There is also some sense of irony in these results in regard to the popular contention that Asperger's disorder is referred to as a “mild form” of autism. The present results clearly demonstrate that the children with Asperger's had significantly higher levels of schizoid personality disorder traits, higher levels of ADHD, higher levels of depression, and higher levels of executive function deficits than controls. Thus, it appears that the basis for the popular contention must be found in the fact that individuals with Autistic disorder are so often virtually mute (e.g., approximately 50% are functionally mute in adulthood; Tincani, 2004), and so many have an associated diagnosis of mental retardation (e.g., 72% have an IQ below 70; Edelson, 2006). Therefore, individuals with Asperger's disorder have a “mild form” of autism only because so many individuals with the more severe forms of autistic disorder appear to have such devastating social and cognitive deficits.

This study was limited in the generalization of the present findings by a single parent report of not only their children's diagnosis but also of their personality and cognitive traits. Future studies may wish to include clinical interviews and clinical observations of the children to confirm their diagnosis and to include multiple ratings of the children's behavior (e.g., a second parent or guardian, teachers, caretakers, etc.). Another limitation is that this study did not take into account the different demographic characteristics of the participants (e.g., race, socioeconomic status, IQ, etc.). Thus, the generalizability of the CASS remains limited at the present time. Future studies should analyze the effects of various demographic characteristics upon the usefulness and diagnostic success of the CASS. Future research with the CASS should be conducted with samples from the more severe end of the autism spectrum.
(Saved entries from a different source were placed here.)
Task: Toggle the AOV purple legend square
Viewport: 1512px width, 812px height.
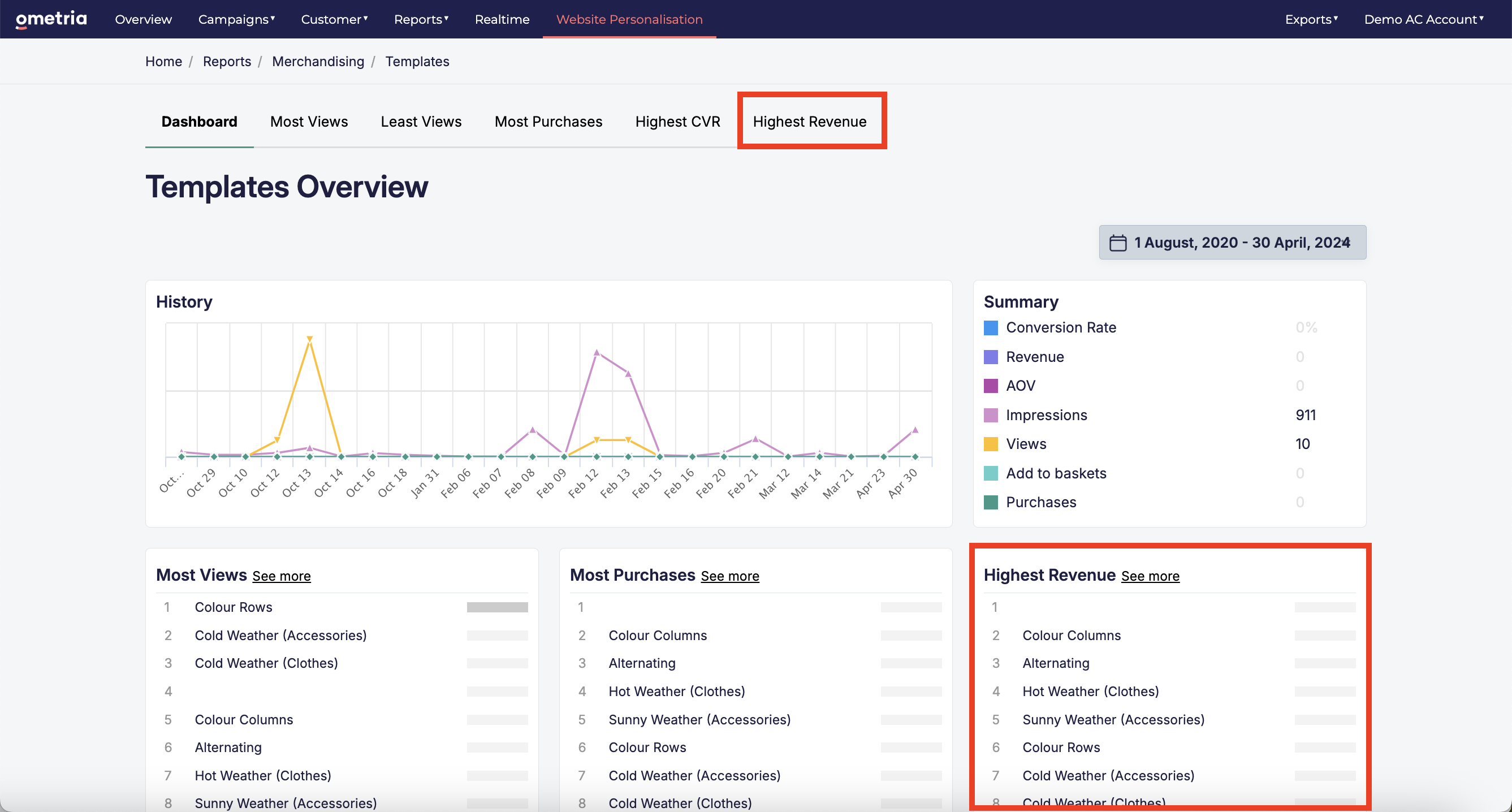Action: 991,386
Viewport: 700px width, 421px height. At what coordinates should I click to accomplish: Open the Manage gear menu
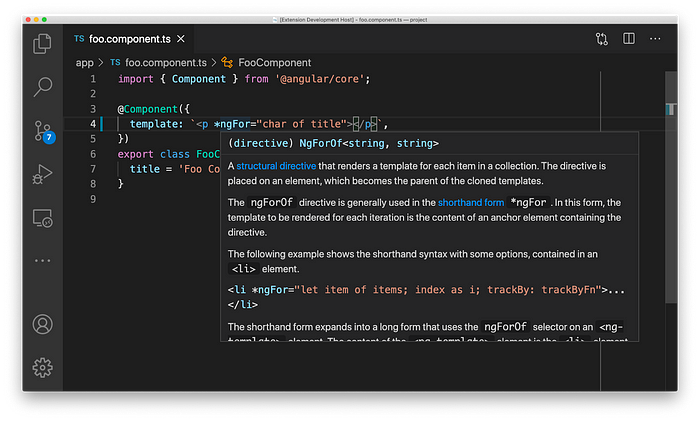click(42, 367)
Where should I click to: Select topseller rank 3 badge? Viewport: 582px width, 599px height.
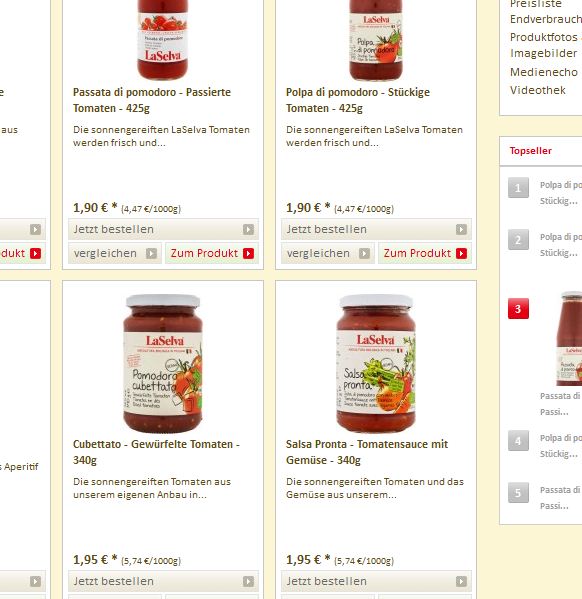coord(518,308)
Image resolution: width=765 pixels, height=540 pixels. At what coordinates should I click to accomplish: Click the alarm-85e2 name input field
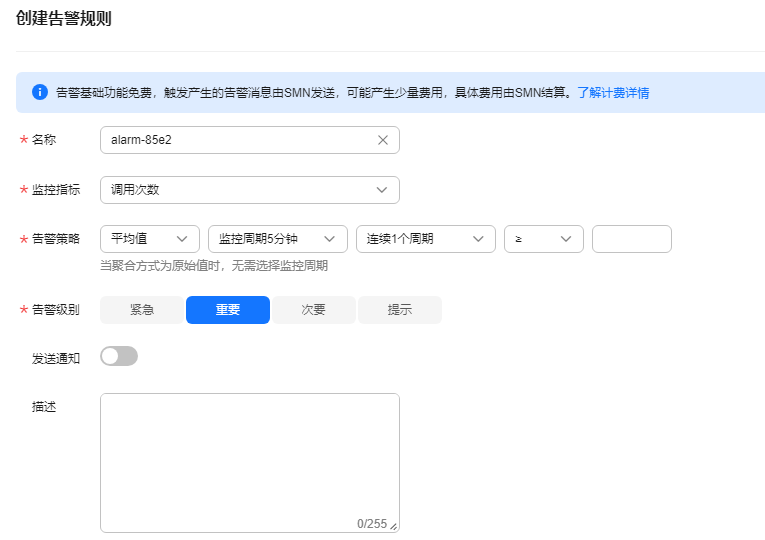(x=235, y=140)
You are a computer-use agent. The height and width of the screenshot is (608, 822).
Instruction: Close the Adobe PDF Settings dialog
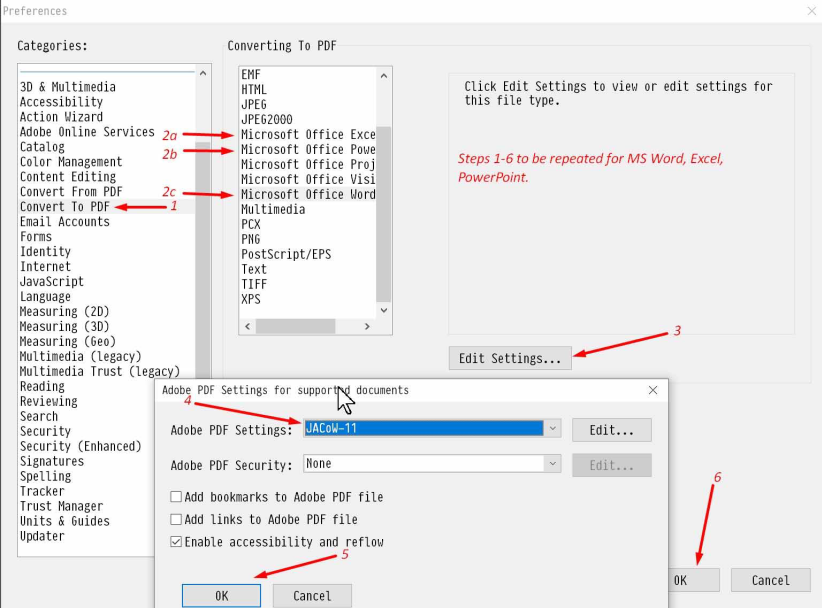pyautogui.click(x=653, y=390)
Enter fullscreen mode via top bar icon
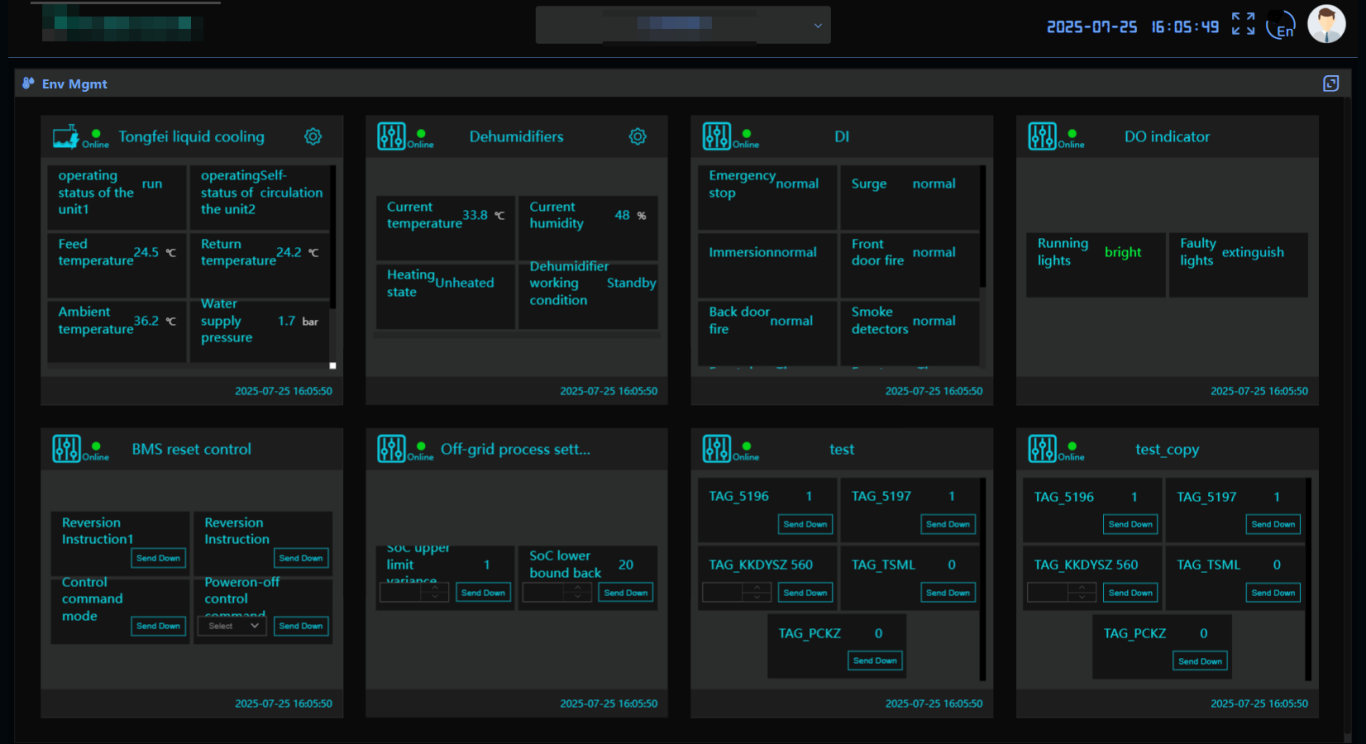Viewport: 1366px width, 744px height. [1243, 25]
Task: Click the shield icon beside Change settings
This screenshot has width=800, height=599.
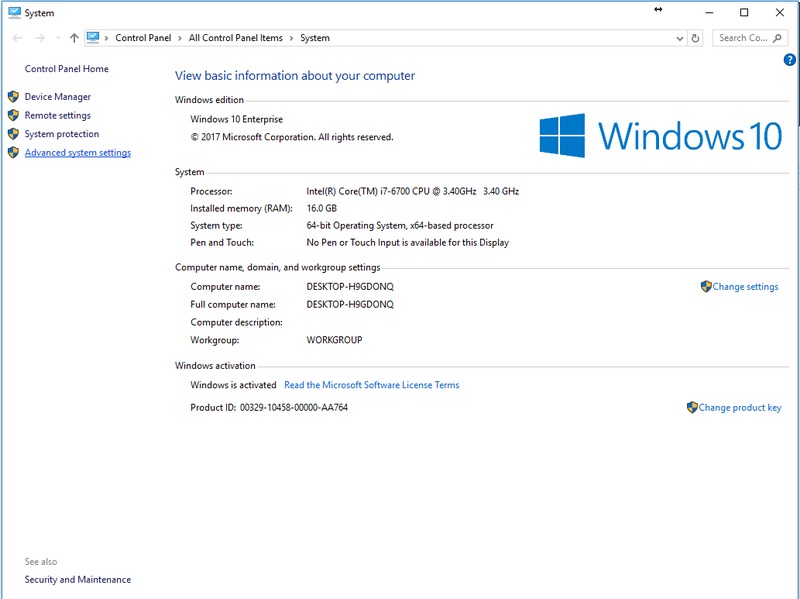Action: (706, 287)
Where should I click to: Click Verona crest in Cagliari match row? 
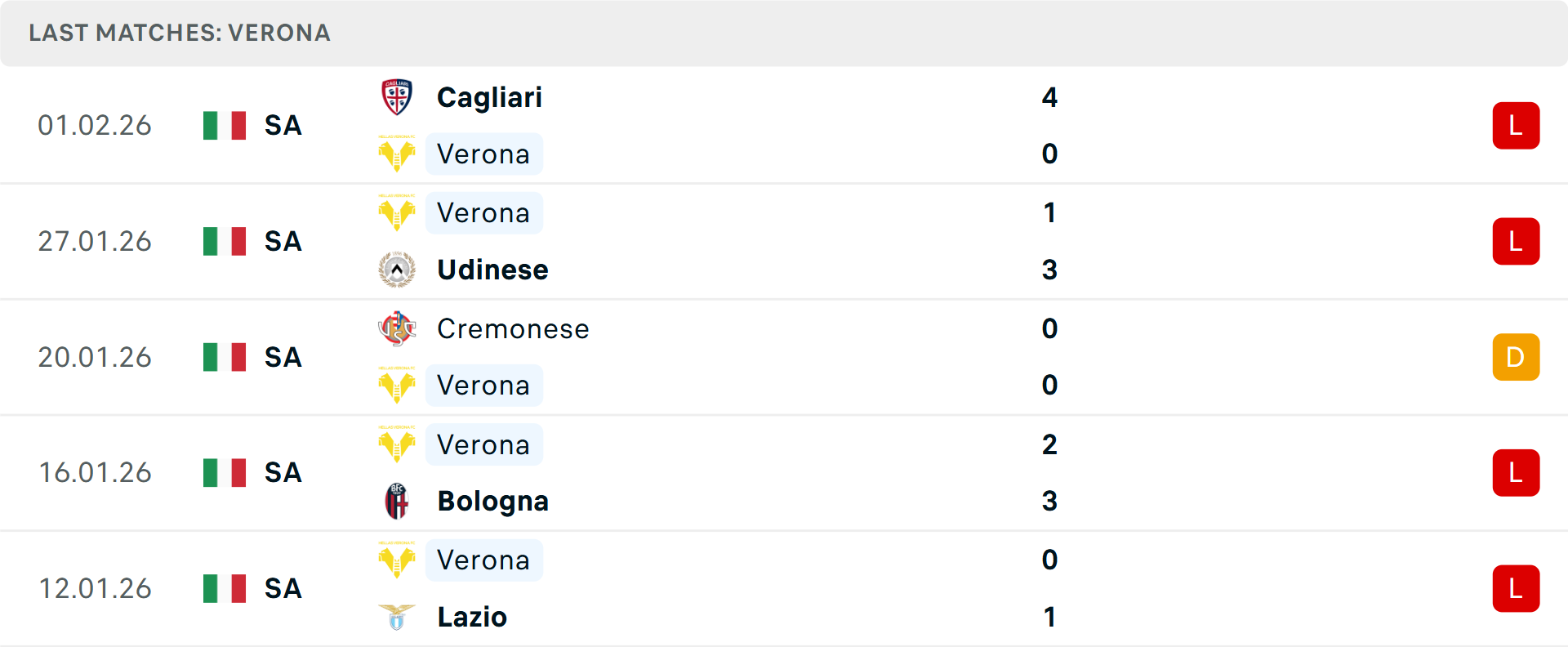[x=397, y=154]
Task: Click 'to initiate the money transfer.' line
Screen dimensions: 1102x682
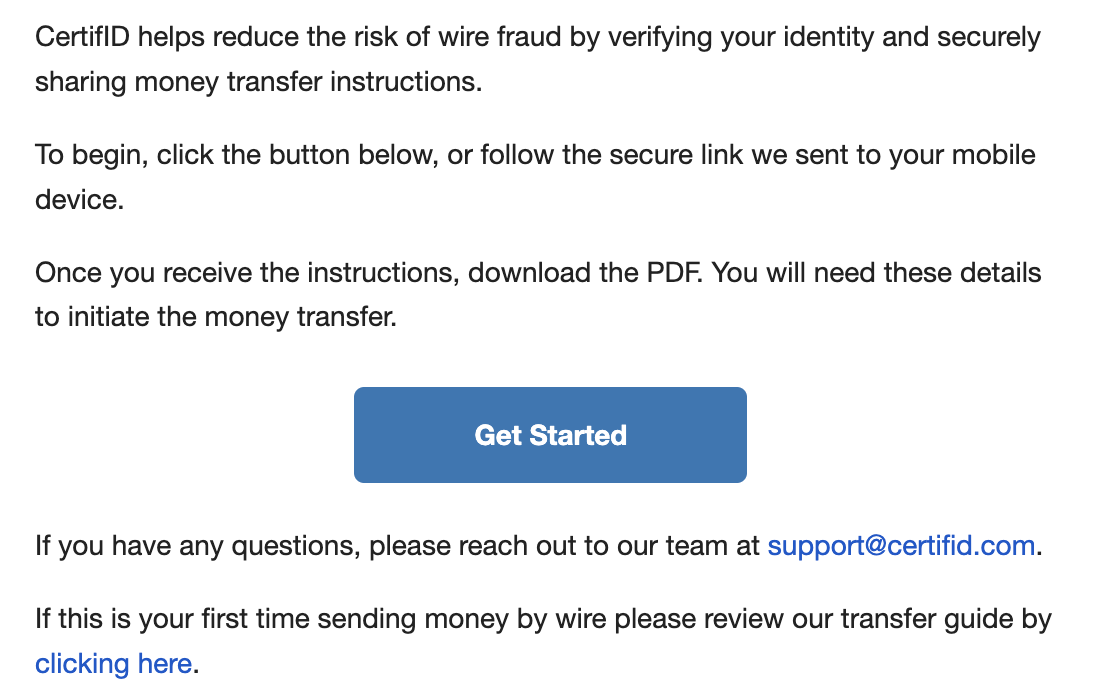Action: [216, 316]
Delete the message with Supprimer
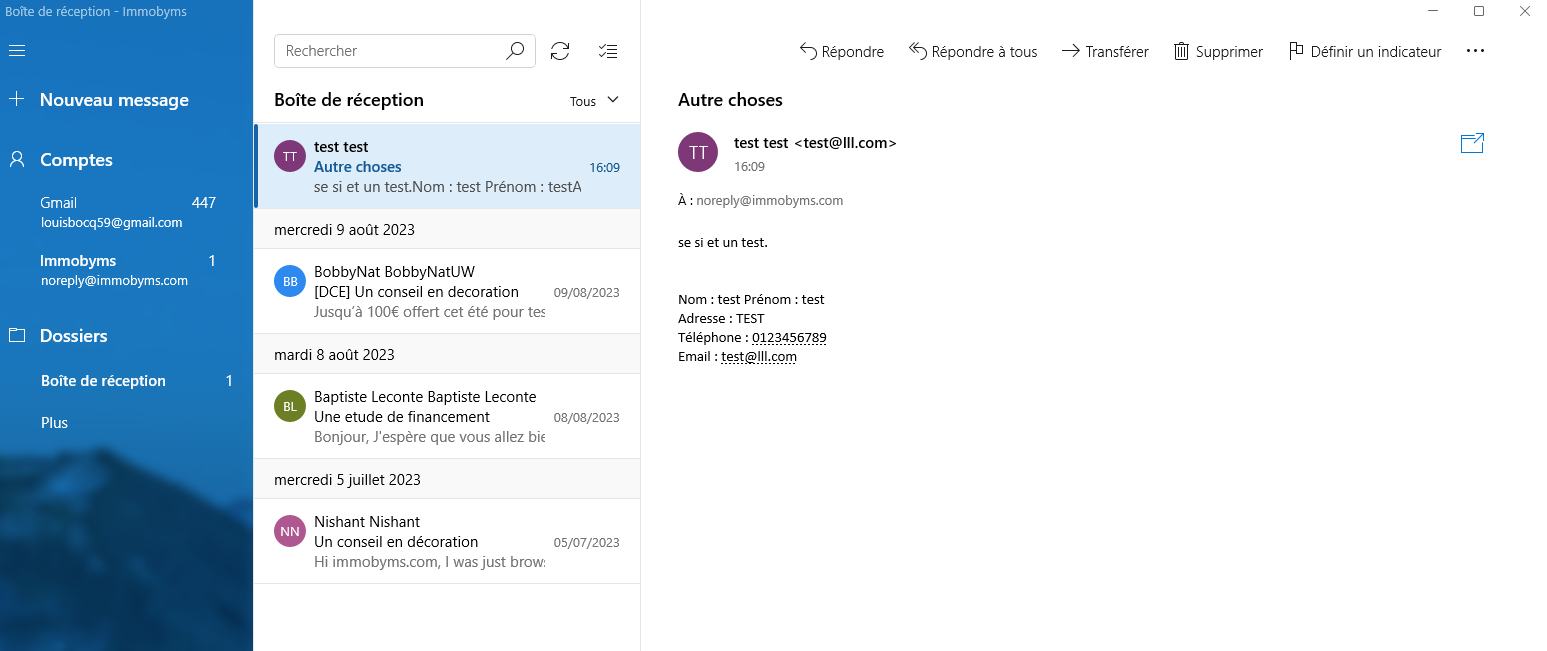 [x=1218, y=51]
Preliminarily, it appears that the CASS may be a useful measure to differentiate among children in the “milder” end of the autism spectrum, children who may have strong introvertive or schizoid personality traits, and children without any apparent atypical developmental behaviors. The DSM-5-proposed changes to the autism spectrum do preliminarily appear to solve the contentious issue of discriminating between Asperger's disorder and high-functioning autism and the issue of language delays as a unique characteristic of the autism spectrum but not Asperger's disorder. Thus, a single scale, such as the CASS, designed to discriminate among levels of severity in the autism spectrum appears to be worthy of further investigation.